## PROBLEM TO WORK ON
Only the pictures stay out; every record is to be quoted exactly.

## SUPPLIED ENTRIES
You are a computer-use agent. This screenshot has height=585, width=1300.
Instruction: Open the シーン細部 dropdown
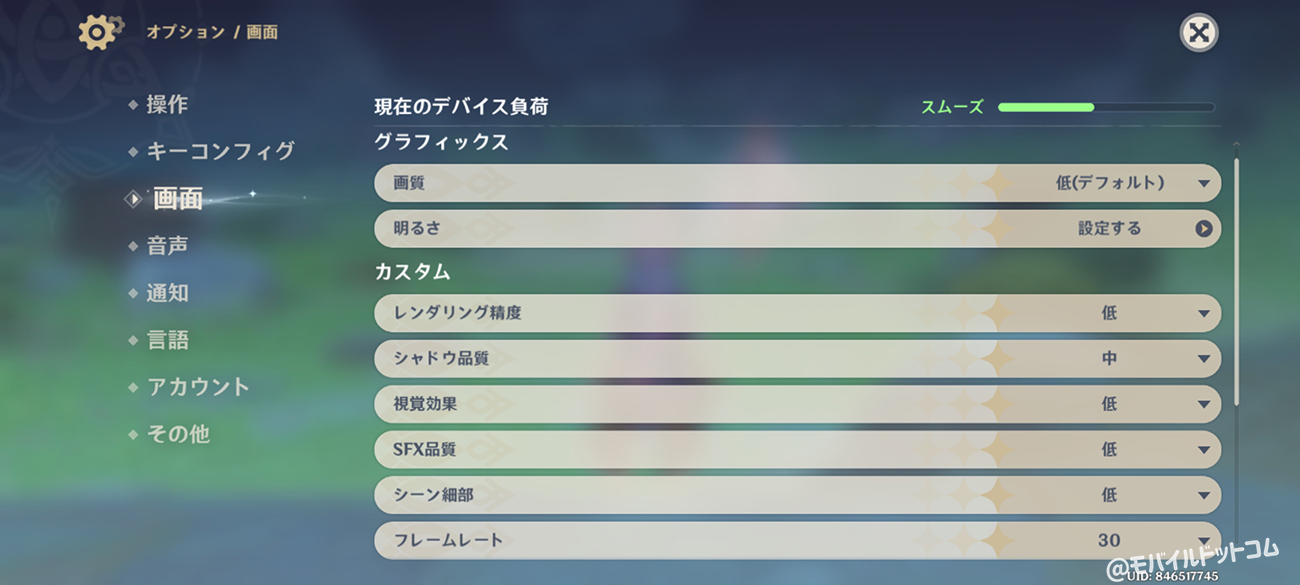[797, 495]
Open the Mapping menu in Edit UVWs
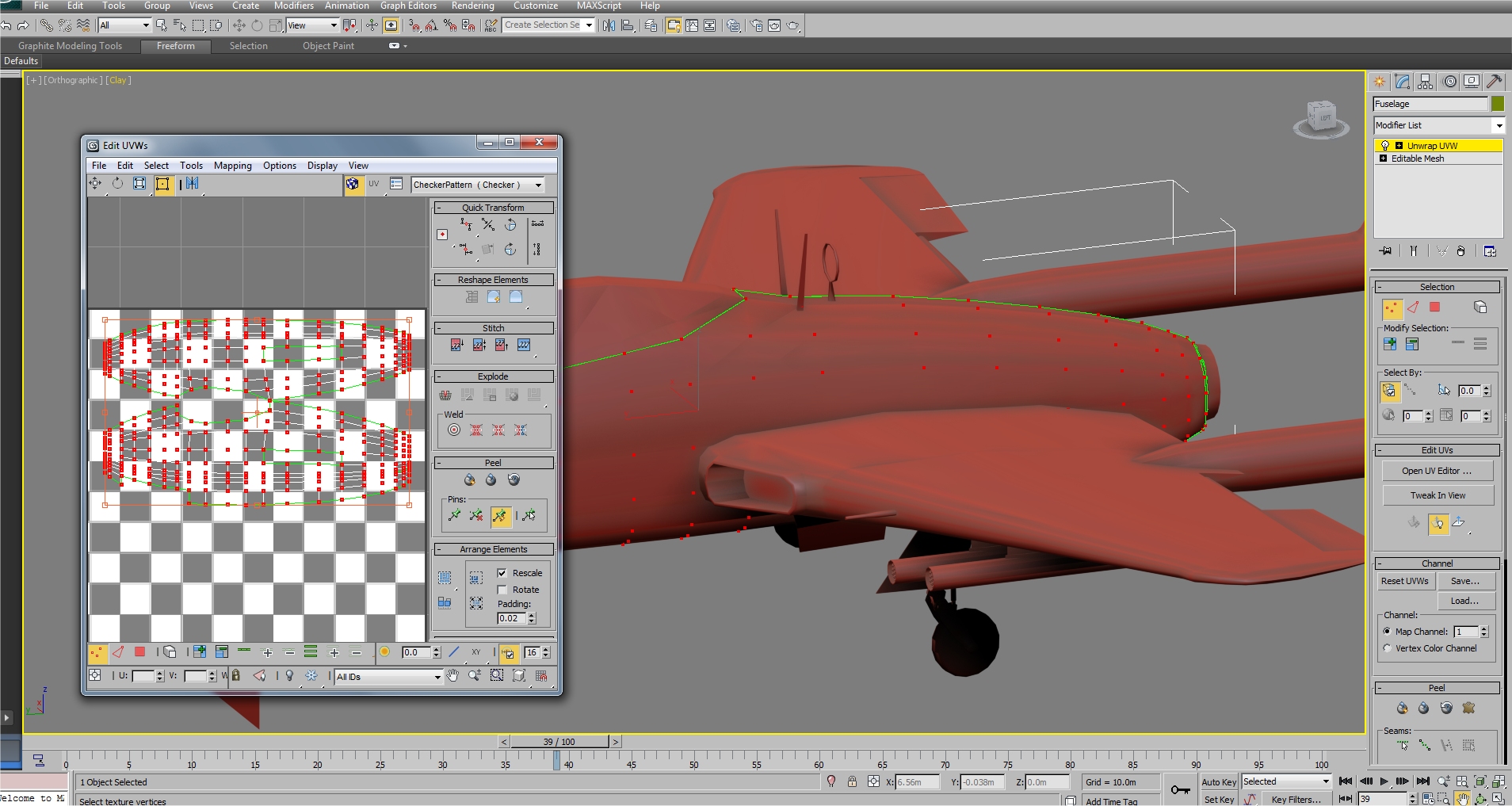This screenshot has height=806, width=1512. click(x=232, y=166)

## ANSWER TO THIS PROBLEM
You are a computer-use agent. This screenshot has height=585, width=1300.
Instruction: Open the シーン細部 dropdown
[797, 495]
Open the Mapping menu in Edit UVWs
This screenshot has height=806, width=1512. click(x=232, y=166)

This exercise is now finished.